◆ Task instructions:
Set down the entries exactly. No line may differ from its source.

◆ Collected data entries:
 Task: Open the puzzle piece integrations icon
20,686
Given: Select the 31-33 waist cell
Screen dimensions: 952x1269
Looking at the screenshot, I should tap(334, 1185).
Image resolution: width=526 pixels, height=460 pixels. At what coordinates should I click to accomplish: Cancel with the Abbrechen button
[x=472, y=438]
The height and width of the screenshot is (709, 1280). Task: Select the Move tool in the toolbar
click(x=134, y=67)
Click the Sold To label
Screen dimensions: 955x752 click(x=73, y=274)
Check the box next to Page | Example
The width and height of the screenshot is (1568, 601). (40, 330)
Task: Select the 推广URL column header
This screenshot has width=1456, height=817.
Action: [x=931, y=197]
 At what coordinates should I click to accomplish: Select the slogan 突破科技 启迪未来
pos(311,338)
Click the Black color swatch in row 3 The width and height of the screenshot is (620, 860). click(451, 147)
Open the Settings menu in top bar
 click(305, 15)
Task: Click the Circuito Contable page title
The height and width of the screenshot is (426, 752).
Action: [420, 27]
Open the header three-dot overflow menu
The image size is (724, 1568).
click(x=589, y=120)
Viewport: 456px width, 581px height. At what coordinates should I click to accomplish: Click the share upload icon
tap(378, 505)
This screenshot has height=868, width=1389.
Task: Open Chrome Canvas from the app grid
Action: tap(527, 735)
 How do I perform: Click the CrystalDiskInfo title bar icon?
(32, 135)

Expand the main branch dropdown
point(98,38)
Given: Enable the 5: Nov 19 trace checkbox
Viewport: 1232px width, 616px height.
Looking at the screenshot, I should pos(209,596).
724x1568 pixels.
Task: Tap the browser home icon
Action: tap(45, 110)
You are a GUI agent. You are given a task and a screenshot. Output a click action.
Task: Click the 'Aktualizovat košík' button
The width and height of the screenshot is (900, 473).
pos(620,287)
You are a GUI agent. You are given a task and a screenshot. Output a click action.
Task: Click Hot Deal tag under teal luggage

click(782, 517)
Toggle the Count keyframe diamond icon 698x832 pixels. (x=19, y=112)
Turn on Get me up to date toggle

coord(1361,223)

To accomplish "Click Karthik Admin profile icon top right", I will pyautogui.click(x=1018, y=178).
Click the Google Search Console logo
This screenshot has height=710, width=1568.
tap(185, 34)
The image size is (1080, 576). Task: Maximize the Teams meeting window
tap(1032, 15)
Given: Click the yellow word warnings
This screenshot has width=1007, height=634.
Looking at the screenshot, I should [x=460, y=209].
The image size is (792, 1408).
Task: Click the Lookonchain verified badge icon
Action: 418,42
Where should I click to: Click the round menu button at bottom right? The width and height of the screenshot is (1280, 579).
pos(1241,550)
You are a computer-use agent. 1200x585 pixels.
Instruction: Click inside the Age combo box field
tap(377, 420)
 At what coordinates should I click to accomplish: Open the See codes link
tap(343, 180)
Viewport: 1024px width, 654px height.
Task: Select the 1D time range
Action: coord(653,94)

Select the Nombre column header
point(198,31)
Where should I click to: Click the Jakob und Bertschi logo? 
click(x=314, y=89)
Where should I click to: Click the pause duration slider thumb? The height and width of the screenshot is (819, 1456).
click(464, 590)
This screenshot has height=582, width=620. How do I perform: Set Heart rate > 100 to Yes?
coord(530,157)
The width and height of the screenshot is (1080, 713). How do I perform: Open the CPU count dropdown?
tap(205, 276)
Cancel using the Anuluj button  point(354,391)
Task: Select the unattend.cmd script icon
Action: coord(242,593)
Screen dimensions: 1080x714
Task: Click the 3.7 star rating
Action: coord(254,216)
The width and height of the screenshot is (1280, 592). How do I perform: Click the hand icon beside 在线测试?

◆ Output of the task:
 Task: Open the puzzle piece integrations icon
20,686
Given: Select the 31-33 waist cell
Screen dimensions: 952x1269
Looking at the screenshot, I should tap(334, 1185).
Image resolution: width=526 pixels, height=460 pixels. At what coordinates should I click to accomplish: Cancel with the Abbrechen button
[x=472, y=438]
The height and width of the screenshot is (709, 1280). Task: Select the Move tool in the toolbar
click(x=134, y=67)
Click the Sold To label
Screen dimensions: 955x752 click(x=73, y=274)
Check the box next to Page | Example
The width and height of the screenshot is (1568, 601). (40, 330)
Task: Select the 推广URL column header
This screenshot has width=1456, height=817.
Action: [x=931, y=197]
 At what coordinates should I click to accomplish: Select the slogan 突破科技 启迪未来
pos(311,338)
Click the Black color swatch in row 3 The width and height of the screenshot is (620, 860). click(451, 147)
Open the Settings menu in top bar
 click(305, 15)
Task: Click the Circuito Contable page title
The height and width of the screenshot is (426, 752).
Action: [420, 27]
Open the header three-dot overflow menu
The image size is (724, 1568).
click(x=589, y=120)
Viewport: 456px width, 581px height. At what coordinates should I click to accomplish: Click the share upload icon
tap(378, 505)
This screenshot has height=868, width=1389.
Task: Open Chrome Canvas from the app grid
Action: tap(527, 735)
 How do I perform: Click the CrystalDiskInfo title bar icon?
(32, 135)

Expand the main branch dropdown
point(98,38)
Given: Enable the 5: Nov 19 trace checkbox
Viewport: 1232px width, 616px height.
Looking at the screenshot, I should pos(209,596).
724x1568 pixels.
Task: Tap the browser home icon
Action: tap(45, 110)
You are a GUI agent. You are given a task and a screenshot. Output a click action.
Task: Click the 'Aktualizovat košík' button
The width and height of the screenshot is (900, 473).
pos(620,287)
You are a GUI agent. You are given a task and a screenshot. Output a click action.
Task: Click Hot Deal tag under teal luggage

click(782, 517)
Toggle the Count keyframe diamond icon 698x832 pixels. (x=19, y=112)
Turn on Get me up to date toggle

coord(1361,223)

To accomplish "Click Karthik Admin profile icon top right", I will pyautogui.click(x=1018, y=178).
Click the Google Search Console logo
This screenshot has height=710, width=1568.
tap(185, 34)
The image size is (1080, 576). Task: Maximize the Teams meeting window
tap(1032, 15)
Given: Click the yellow word warnings
This screenshot has width=1007, height=634.
Looking at the screenshot, I should [x=460, y=209].
The image size is (792, 1408).
Task: Click the Lookonchain verified badge icon
Action: 418,42
Where should I click to: Click the round menu button at bottom right? The width and height of the screenshot is (1280, 579).
pos(1241,550)
You are a computer-use agent. 1200x585 pixels.
Instruction: Click inside the Age combo box field
tap(377, 420)
 At what coordinates should I click to accomplish: Open the See codes link
tap(343, 180)
Viewport: 1024px width, 654px height.
Task: Select the 1D time range
Action: coord(653,94)

Select the Nombre column header
point(198,31)
Where should I click to: Click the Jakob und Bertschi logo? 
click(x=314, y=89)
Where should I click to: Click the pause duration slider thumb? The height and width of the screenshot is (819, 1456).
click(464, 590)
This screenshot has height=582, width=620. How do I perform: Set Heart rate > 100 to Yes?
coord(530,157)
The width and height of the screenshot is (1080, 713). How do I perform: Open the CPU count dropdown?
tap(205, 276)
Cancel using the Anuluj button  point(354,391)
Task: Select the unattend.cmd script icon
Action: coord(242,593)
Screen dimensions: 1080x714
Task: Click the 3.7 star rating
Action: coord(254,216)
The width and height of the screenshot is (1280, 592). How do I perform: Click the hand icon beside 在线测试?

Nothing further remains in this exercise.